- Records from a data source
====

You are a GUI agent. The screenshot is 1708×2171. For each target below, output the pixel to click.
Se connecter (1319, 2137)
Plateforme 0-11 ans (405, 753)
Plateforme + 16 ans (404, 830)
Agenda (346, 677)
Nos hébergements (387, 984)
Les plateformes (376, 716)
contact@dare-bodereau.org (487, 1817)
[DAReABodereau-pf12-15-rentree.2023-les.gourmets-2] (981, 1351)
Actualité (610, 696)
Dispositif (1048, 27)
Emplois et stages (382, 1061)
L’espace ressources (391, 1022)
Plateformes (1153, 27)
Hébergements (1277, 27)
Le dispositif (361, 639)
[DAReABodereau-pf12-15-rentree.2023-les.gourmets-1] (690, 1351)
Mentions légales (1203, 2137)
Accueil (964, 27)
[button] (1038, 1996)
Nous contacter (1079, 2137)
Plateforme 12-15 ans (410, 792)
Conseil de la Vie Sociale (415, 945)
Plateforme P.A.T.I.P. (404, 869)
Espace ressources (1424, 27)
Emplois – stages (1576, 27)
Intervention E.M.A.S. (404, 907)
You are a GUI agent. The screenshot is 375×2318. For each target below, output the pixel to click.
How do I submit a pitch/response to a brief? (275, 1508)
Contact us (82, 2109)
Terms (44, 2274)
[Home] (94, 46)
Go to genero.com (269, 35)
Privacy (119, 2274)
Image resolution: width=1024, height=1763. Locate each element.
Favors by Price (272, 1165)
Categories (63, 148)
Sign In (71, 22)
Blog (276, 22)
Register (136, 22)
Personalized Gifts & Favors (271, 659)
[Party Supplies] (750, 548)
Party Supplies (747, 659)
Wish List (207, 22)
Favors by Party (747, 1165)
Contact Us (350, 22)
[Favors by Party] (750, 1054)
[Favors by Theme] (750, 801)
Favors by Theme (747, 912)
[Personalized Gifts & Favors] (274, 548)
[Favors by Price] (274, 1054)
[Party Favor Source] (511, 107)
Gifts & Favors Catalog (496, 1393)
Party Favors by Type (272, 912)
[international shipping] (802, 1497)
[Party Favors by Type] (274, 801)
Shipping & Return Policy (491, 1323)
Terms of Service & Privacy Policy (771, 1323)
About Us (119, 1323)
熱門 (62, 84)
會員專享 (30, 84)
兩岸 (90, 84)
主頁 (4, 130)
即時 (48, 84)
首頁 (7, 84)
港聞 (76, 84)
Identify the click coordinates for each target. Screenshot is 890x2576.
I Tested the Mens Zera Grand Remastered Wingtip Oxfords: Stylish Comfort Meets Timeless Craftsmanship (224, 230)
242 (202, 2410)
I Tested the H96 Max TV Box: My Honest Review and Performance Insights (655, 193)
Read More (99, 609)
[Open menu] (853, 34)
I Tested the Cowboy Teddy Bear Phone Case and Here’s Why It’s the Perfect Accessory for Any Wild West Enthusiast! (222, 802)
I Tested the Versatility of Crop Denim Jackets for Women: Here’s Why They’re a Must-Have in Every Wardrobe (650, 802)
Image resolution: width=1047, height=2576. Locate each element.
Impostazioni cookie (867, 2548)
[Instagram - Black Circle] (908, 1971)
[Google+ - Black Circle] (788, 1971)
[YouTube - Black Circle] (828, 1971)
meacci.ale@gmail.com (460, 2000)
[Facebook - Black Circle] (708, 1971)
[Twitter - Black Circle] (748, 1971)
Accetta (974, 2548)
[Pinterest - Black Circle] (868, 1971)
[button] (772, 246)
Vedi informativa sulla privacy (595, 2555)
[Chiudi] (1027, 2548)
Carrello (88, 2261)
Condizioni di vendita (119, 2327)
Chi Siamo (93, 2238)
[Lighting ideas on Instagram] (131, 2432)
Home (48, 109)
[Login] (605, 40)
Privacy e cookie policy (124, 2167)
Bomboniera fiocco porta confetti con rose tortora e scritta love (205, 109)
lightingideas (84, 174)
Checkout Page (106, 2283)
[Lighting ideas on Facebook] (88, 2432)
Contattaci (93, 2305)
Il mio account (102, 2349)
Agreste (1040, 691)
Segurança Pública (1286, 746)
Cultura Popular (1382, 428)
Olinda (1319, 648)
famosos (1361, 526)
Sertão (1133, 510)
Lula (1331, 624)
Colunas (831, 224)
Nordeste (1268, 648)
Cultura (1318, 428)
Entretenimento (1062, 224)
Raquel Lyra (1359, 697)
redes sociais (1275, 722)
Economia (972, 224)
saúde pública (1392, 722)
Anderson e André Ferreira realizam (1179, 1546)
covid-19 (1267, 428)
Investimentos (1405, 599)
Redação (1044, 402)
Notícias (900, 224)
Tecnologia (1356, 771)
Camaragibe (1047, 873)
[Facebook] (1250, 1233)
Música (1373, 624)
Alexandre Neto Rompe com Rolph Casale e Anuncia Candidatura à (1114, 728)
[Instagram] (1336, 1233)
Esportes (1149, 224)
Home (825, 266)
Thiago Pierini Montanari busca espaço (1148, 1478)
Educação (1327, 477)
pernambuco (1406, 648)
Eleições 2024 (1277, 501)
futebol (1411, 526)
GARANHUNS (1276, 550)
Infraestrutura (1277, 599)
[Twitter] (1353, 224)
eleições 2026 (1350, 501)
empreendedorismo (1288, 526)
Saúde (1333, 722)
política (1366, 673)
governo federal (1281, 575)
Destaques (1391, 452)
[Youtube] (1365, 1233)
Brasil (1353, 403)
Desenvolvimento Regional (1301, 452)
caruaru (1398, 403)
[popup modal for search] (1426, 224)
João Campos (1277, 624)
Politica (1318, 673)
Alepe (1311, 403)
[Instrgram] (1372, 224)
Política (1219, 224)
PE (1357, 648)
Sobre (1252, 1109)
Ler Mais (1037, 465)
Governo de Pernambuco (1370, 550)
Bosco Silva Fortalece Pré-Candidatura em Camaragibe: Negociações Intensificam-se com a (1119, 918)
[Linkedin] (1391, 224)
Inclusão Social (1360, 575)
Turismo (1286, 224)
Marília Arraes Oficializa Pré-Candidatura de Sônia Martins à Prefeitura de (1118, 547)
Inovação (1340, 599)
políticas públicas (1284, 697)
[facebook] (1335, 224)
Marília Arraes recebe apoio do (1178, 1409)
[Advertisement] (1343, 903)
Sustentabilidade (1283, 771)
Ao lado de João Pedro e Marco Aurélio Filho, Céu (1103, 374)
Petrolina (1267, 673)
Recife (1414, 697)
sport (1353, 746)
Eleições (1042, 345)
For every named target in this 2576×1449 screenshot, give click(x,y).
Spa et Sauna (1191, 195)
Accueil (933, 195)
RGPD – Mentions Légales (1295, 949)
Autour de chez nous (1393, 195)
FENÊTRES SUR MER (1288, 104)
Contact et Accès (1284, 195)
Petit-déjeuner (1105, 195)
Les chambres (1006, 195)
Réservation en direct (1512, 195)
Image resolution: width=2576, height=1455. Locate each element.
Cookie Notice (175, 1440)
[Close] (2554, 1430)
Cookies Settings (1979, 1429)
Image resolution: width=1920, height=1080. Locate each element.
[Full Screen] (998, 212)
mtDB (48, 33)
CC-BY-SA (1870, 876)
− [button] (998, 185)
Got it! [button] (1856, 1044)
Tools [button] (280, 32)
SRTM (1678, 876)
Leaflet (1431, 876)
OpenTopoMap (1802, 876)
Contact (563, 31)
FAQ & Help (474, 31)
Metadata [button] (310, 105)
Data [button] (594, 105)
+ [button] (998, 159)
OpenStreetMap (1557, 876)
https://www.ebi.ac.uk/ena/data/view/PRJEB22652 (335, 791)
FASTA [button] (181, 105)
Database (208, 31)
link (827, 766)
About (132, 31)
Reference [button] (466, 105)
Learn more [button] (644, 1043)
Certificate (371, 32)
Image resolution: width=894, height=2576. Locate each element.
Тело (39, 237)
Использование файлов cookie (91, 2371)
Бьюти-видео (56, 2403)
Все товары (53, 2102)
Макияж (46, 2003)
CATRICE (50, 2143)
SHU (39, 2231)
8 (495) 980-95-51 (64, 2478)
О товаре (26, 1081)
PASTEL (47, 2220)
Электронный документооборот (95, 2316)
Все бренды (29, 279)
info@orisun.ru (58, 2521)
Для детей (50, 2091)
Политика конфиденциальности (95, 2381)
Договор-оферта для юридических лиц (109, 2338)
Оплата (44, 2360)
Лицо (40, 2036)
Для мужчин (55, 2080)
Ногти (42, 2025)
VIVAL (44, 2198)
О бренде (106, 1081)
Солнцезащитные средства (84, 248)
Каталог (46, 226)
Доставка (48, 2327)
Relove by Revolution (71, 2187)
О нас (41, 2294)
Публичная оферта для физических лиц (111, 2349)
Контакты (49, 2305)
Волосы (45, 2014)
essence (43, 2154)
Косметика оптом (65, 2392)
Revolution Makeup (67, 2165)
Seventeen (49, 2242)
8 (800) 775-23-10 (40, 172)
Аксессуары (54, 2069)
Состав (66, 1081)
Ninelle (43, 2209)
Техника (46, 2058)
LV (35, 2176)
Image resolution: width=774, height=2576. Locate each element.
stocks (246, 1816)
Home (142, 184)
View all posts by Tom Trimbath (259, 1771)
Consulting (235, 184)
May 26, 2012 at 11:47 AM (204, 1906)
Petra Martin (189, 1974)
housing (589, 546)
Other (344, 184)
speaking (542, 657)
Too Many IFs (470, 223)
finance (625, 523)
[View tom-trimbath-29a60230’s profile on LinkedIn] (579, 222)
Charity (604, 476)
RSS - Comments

====

- Try it
Bring together all lines of the entries above in which the string "Mentions" occurs.

- Task output
Mentions légales (1203, 2137)
RGPD – Mentions Légales (1295, 949)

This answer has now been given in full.